Jens Stoltenberg: Trzeba wzmacniać więź w NATO i zwiększać wsparcie dla Ukrainy
- Władimir Putin chciał zająć Ukrainę w ciągu kilku dni, chciał też poróżnić UE i NATO. W obu przypadkach przeliczył się - powiedział we wtorek na konferencji prasowej w Brukseli sekretarz generalny NATO Jens Stoltenberg, po podpisaniu trzeciej wspólnej deklaracji w sprawie współpracy z Unią Europejską.
- Rosyjskie oddziały zostały odparte przez walecznych ukraińskich żołnierzy. NATO i UE stanęły ramię w ramię, wspierając Ukrainę - mówił Stoltenberg.- Reżim w Moskwie chce innej Europy. Chce kontrolować swoich sąsiadów. Traktuje demokrację i wolność jako zagrożenie. Będzie to miało długofalowe konsekwencje dla naszego bezpieczeństwa. Musimy nadal wzmacniać transatlantycką więź w NATO, partnerstwo między Sojuszem a Unią Europejską i zwiększać nasze wsparcie dla Ukrainy - postulował sekretarz generalny Sojuszu.

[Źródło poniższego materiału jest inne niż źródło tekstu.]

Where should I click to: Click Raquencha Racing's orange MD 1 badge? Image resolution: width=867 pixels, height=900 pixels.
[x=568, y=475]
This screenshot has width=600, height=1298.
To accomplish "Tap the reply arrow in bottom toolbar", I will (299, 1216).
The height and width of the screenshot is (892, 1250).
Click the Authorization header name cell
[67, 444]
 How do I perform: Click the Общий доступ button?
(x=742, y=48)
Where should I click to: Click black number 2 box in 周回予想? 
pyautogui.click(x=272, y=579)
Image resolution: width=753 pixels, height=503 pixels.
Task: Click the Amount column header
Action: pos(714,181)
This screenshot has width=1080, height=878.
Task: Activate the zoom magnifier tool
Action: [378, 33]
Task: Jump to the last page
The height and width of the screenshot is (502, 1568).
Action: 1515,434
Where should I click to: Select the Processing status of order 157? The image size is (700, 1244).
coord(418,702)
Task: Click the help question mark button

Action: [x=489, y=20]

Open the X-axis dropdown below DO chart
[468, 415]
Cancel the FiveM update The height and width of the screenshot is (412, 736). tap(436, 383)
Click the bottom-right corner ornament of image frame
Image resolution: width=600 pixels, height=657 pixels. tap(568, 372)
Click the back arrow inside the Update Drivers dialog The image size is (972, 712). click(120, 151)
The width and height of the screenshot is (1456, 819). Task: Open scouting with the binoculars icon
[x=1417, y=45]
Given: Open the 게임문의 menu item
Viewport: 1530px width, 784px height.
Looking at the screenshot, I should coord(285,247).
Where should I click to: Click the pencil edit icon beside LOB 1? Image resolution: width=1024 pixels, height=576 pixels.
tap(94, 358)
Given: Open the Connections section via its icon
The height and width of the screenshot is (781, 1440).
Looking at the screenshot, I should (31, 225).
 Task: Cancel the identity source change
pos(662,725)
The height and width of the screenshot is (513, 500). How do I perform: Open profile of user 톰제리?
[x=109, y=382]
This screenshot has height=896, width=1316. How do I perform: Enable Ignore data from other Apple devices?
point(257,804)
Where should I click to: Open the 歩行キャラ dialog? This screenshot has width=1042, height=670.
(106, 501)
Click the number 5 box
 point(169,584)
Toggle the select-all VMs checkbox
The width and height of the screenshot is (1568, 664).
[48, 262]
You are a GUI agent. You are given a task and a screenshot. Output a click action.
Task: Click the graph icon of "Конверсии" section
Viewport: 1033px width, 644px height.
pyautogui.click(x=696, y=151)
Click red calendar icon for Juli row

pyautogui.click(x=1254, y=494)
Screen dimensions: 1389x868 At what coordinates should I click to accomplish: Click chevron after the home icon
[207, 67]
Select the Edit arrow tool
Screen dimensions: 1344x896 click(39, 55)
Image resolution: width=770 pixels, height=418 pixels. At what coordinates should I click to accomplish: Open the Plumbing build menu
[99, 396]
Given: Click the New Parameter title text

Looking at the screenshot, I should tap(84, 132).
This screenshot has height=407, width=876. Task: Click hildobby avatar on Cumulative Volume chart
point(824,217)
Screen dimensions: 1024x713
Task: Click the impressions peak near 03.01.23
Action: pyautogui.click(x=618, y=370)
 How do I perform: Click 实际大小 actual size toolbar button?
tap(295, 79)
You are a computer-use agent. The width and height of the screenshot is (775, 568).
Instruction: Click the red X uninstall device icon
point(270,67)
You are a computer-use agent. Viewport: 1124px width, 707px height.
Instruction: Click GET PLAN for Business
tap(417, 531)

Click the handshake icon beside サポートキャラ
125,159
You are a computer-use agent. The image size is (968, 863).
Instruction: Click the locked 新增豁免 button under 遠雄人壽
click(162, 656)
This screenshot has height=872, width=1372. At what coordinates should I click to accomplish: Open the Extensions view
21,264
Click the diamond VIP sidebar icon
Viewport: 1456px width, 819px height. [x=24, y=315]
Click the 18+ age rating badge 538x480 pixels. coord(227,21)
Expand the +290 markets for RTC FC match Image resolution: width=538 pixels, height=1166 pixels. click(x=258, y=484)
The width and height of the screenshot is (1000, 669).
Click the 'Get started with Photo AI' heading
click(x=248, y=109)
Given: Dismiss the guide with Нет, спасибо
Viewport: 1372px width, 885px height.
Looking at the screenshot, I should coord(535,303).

Jak podkreślił, „w świecie narastającej strategicznej rywalizacji, autokratyczni władcy rzucają wyzwanie naszym interesom, wartościom i zasadom demokratycznym", czyniąc to za pośrednictwem środków militarnych, politycznych, gospodarczych i technologicznych. - Trwający konflikt i brak stabilności są zagrożeniem dla naszego bezpieczeństwa. Są polem działania zarówno dla strategicznych rywali, jak i ugrupowań terrorystycznych. Nasza deklaracja podkreśla, że NATO pozostaje filarem naszej obronności zbiorowej. Podkreśla również wartość bardziej sprawnej obronności europejskiej, która jest komplementarna i interoperacyjna z NATO - powiedział Stoltenberg, zwracając przy tym uwagę, że przyjęcie Szwecji i Finlandii do Sojuszu będzie oznaczało, że 96 proc. obywateli UE znajdzie się pod ochroną NATO.